Your instructions >> Omit the pictures while printing every entry below exactly as given.

Stored entries >>
===

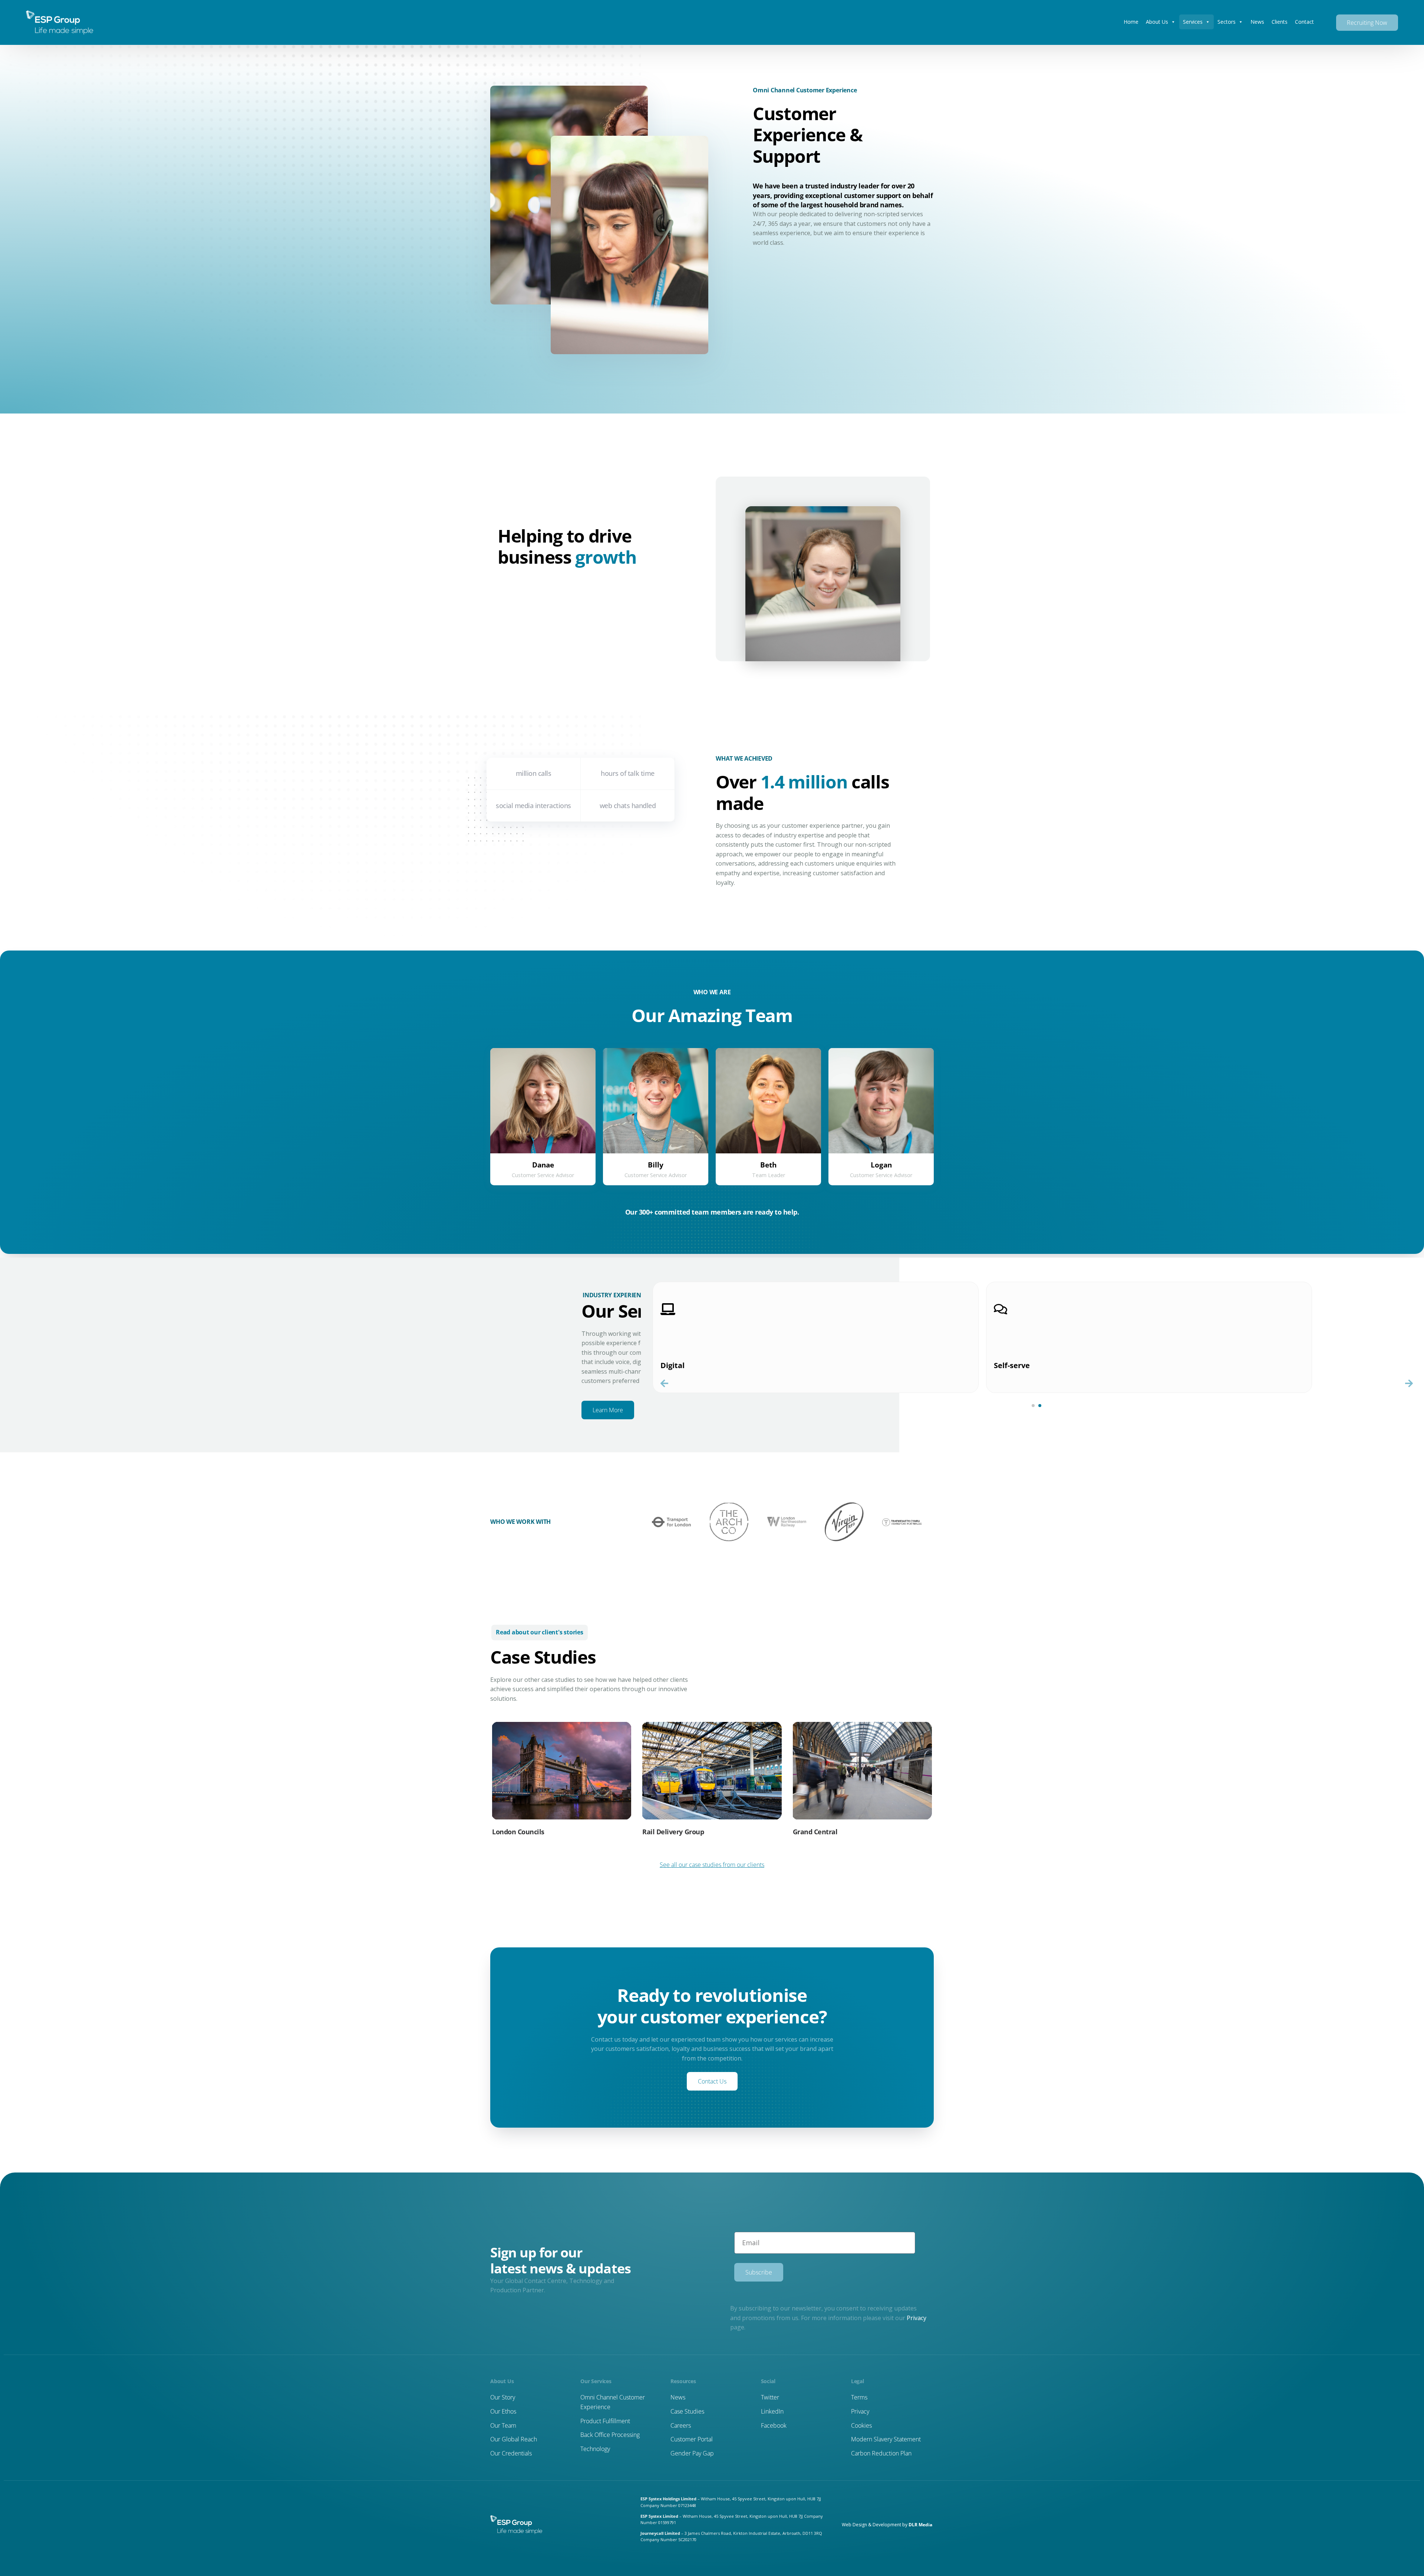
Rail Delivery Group (673, 1831)
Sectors (1226, 21)
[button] (1033, 1405)
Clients (1280, 21)
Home (1131, 21)
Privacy (916, 2318)
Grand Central (815, 1831)
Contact (1304, 21)
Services (1193, 21)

===

Output below >>
Rail Delivery Group (673, 1831)
Sectors (1226, 21)
[button] (1033, 1405)
Clients (1280, 21)
Home (1131, 21)
Privacy (916, 2318)
Grand Central (815, 1831)
Contact (1304, 21)
Services (1193, 21)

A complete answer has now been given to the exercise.